» Exercise goal: Put every line of the data below into a numbered list, leaving out any blank lines.

» Records for pointing at text and elements:
* Begin *
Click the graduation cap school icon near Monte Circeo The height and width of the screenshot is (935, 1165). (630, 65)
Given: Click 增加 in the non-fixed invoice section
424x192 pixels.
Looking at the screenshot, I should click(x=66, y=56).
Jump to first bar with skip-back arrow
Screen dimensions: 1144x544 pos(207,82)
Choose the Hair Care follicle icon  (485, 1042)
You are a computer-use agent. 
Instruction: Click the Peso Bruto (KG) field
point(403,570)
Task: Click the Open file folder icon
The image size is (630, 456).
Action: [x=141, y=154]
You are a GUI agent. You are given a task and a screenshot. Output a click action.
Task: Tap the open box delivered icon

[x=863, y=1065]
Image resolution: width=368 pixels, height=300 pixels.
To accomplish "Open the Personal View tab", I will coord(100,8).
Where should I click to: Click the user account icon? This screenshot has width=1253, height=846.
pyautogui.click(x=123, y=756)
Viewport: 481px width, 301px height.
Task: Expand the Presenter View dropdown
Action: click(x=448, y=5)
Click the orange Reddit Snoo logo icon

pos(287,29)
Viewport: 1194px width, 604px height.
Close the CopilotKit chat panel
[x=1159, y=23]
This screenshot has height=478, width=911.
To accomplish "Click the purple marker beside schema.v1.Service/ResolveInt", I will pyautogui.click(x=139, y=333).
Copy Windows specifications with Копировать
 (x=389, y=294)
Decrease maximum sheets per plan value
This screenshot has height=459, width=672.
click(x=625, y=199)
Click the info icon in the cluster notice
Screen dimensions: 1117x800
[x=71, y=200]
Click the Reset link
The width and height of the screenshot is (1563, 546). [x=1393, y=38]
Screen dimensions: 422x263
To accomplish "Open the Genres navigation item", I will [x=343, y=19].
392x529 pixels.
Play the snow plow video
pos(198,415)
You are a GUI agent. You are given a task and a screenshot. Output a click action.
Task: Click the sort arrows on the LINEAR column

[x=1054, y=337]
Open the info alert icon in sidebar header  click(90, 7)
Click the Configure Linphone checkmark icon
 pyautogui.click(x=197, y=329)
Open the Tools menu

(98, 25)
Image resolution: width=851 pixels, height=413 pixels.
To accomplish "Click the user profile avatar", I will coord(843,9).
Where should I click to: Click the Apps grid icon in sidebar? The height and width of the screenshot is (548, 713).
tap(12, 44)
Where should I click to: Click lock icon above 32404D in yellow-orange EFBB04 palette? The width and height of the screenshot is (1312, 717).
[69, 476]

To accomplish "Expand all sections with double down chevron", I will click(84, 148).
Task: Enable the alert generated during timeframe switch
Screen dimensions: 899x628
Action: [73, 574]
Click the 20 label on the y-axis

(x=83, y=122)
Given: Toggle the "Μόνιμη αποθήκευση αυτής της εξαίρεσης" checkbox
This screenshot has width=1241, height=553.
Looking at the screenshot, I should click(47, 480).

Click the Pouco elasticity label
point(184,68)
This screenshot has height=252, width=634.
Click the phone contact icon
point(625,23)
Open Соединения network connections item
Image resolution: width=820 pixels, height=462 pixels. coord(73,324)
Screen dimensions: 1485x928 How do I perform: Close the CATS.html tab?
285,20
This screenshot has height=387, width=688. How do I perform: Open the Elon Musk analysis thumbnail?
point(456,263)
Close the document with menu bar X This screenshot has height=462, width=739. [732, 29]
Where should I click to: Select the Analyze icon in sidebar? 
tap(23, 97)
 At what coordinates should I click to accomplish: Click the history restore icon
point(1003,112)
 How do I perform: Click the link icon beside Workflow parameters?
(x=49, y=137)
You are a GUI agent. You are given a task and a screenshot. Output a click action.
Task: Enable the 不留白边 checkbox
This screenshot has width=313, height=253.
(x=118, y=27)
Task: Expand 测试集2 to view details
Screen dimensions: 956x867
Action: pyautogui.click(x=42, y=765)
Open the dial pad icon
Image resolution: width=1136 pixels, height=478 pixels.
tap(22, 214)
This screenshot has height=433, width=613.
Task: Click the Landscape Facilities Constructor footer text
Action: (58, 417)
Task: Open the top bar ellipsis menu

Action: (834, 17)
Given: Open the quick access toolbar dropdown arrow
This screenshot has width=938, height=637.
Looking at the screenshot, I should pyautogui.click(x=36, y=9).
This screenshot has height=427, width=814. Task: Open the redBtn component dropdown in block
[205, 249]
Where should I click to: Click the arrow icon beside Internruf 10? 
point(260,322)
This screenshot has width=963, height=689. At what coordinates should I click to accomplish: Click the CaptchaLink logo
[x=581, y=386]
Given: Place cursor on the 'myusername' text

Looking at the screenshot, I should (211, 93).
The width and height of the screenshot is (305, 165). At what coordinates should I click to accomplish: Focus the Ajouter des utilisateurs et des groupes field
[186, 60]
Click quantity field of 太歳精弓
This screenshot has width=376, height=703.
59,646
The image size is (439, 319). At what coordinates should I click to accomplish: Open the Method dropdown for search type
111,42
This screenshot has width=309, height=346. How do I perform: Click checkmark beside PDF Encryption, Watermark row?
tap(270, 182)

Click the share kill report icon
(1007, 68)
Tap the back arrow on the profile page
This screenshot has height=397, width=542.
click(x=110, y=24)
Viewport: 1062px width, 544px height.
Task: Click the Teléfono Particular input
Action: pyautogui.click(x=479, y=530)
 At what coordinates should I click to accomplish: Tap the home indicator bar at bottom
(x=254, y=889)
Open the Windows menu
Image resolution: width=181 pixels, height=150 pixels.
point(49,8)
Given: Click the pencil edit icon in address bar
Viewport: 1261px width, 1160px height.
* End *
» Exercise answer:
1. Click the graduation cap school icon near Monte Circeo The height and width of the screenshot is (935, 1165). (630, 65)
2. Given: Click 增加 in the non-fixed invoice section
3. 424x192 pixels.
4. Looking at the screenshot, I should click(x=66, y=56).
5. Jump to first bar with skip-back arrow
6. Screen dimensions: 1144x544 pos(207,82)
7. Choose the Hair Care follicle icon  (485, 1042)
8. You are a computer-use agent. 
9. Instruction: Click the Peso Bruto (KG) field
10. point(403,570)
11. Task: Click the Open file folder icon
12. The image size is (630, 456).
13. Action: [x=141, y=154]
14. You are a GUI agent. You are given a task and a screenshot. Output a click action.
15. Task: Tap the open box delivered icon
16. [x=863, y=1065]
17. Image resolution: width=368 pixels, height=300 pixels.
18. To accomplish "Open the Personal View tab", I will coord(100,8).
19. Where should I click to: Click the user account icon? This screenshot has width=1253, height=846.
20. pyautogui.click(x=123, y=756)
21. Viewport: 481px width, 301px height.
22. Task: Expand the Presenter View dropdown
23. Action: click(x=448, y=5)
24. Click the orange Reddit Snoo logo icon
25. pos(287,29)
26. Viewport: 1194px width, 604px height.
27. Close the CopilotKit chat panel
28. [x=1159, y=23]
29. This screenshot has height=478, width=911.
30. To accomplish "Click the purple marker beside schema.v1.Service/ResolveInt", I will pyautogui.click(x=139, y=333).
31. Copy Windows specifications with Копировать
32.  (x=389, y=294)
33. Decrease maximum sheets per plan value
34. This screenshot has height=459, width=672.
35. click(x=625, y=199)
36. Click the info icon in the cluster notice
37. Screen dimensions: 1117x800
38. [x=71, y=200]
39. Click the Reset link
40. The width and height of the screenshot is (1563, 546). [x=1393, y=38]
41. Screen dimensions: 422x263
42. To accomplish "Open the Genres navigation item", I will [x=343, y=19].
43. 392x529 pixels.
44. Play the snow plow video
45. pos(198,415)
46. You are a GUI agent. You are given a task and a screenshot. Output a click action.
47. Task: Click the sort arrows on the LINEAR column
48. [x=1054, y=337]
49. Open the info alert icon in sidebar header  click(90, 7)
50. Click the Configure Linphone checkmark icon
51.  pyautogui.click(x=197, y=329)
52. Open the Tools menu
53. (98, 25)
54. Image resolution: width=851 pixels, height=413 pixels.
55. To accomplish "Click the user profile avatar", I will coord(843,9).
56. Where should I click to: Click the Apps grid icon in sidebar? The height and width of the screenshot is (548, 713).
57. tap(12, 44)
58. Where should I click to: Click lock icon above 32404D in yellow-orange EFBB04 palette? The width and height of the screenshot is (1312, 717).
59. [69, 476]
60. To accomplish "Expand all sections with double down chevron", I will click(84, 148).
61. Task: Enable the alert generated during timeframe switch
62. Screen dimensions: 899x628
63. Action: [73, 574]
64. Click the 20 label on the y-axis
65. (x=83, y=122)
66. Given: Toggle the "Μόνιμη αποθήκευση αυτής της εξαίρεσης" checkbox
67. This screenshot has width=1241, height=553.
68. Looking at the screenshot, I should click(47, 480).
69. Click the Pouco elasticity label
70. point(184,68)
71. This screenshot has height=252, width=634.
72. Click the phone contact icon
73. point(625,23)
74. Open Соединения network connections item
75. Image resolution: width=820 pixels, height=462 pixels. coord(73,324)
76. Screen dimensions: 1485x928 How do I perform: Close the CATS.html tab?
77. 285,20
78. This screenshot has height=387, width=688. How do I perform: Open the Elon Musk analysis thumbnail?
79. point(456,263)
80. Close the document with menu bar X This screenshot has height=462, width=739. [732, 29]
81. Where should I click to: Select the Analyze icon in sidebar? 
82. tap(23, 97)
83.  At what coordinates should I click to accomplish: Click the history restore icon
84. point(1003,112)
85.  How do I perform: Click the link icon beside Workflow parameters?
86. (x=49, y=137)
87. You are a GUI agent. You are given a task and a screenshot. Output a click action.
88. Task: Enable the 不留白边 checkbox
89. This screenshot has width=313, height=253.
90. (x=118, y=27)
91. Task: Expand 测试集2 to view details
92. Screen dimensions: 956x867
93. Action: pyautogui.click(x=42, y=765)
94. Open the dial pad icon
95. Image resolution: width=1136 pixels, height=478 pixels.
96. tap(22, 214)
97. This screenshot has height=433, width=613.
98. Task: Click the Landscape Facilities Constructor footer text
99. Action: (58, 417)
100. Task: Open the top bar ellipsis menu
101. Action: (834, 17)
102. Given: Open the quick access toolbar dropdown arrow
103. This screenshot has width=938, height=637.
104. Looking at the screenshot, I should pyautogui.click(x=36, y=9).
105. This screenshot has height=427, width=814. Task: Open the redBtn component dropdown in block
106. [205, 249]
107. Where should I click to: Click the arrow icon beside Internruf 10? 
108. point(260,322)
109. This screenshot has width=963, height=689. At what coordinates should I click to accomplish: Click the CaptchaLink logo
110. [x=581, y=386]
111. Given: Place cursor on the 'myusername' text
112. Looking at the screenshot, I should (211, 93).
113. The width and height of the screenshot is (305, 165). At what coordinates should I click to accomplish: Focus the Ajouter des utilisateurs et des groupes field
114. [186, 60]
115. Click quantity field of 太歳精弓
116. This screenshot has width=376, height=703.
117. 59,646
118. The image size is (439, 319). At what coordinates should I click to accomplish: Open the Method dropdown for search type
119. 111,42
120. This screenshot has width=309, height=346. How do I perform: Click checkmark beside PDF Encryption, Watermark row?
121. tap(270, 182)
122. Click the share kill report icon
123. (1007, 68)
124. Tap the back arrow on the profile page
125. This screenshot has height=397, width=542.
126. click(x=110, y=24)
127. Viewport: 1062px width, 544px height.
128. Task: Click the Teléfono Particular input
129. Action: pyautogui.click(x=479, y=530)
130.  At what coordinates should I click to accomplish: Tap the home indicator bar at bottom
131. (x=254, y=889)
132. Open the Windows menu
133. Image resolution: width=181 pixels, height=150 pixels.
134. point(49,8)
135. Given: Click the pencil edit icon in address bar
136. Viewport: 1261px width, 1160px height.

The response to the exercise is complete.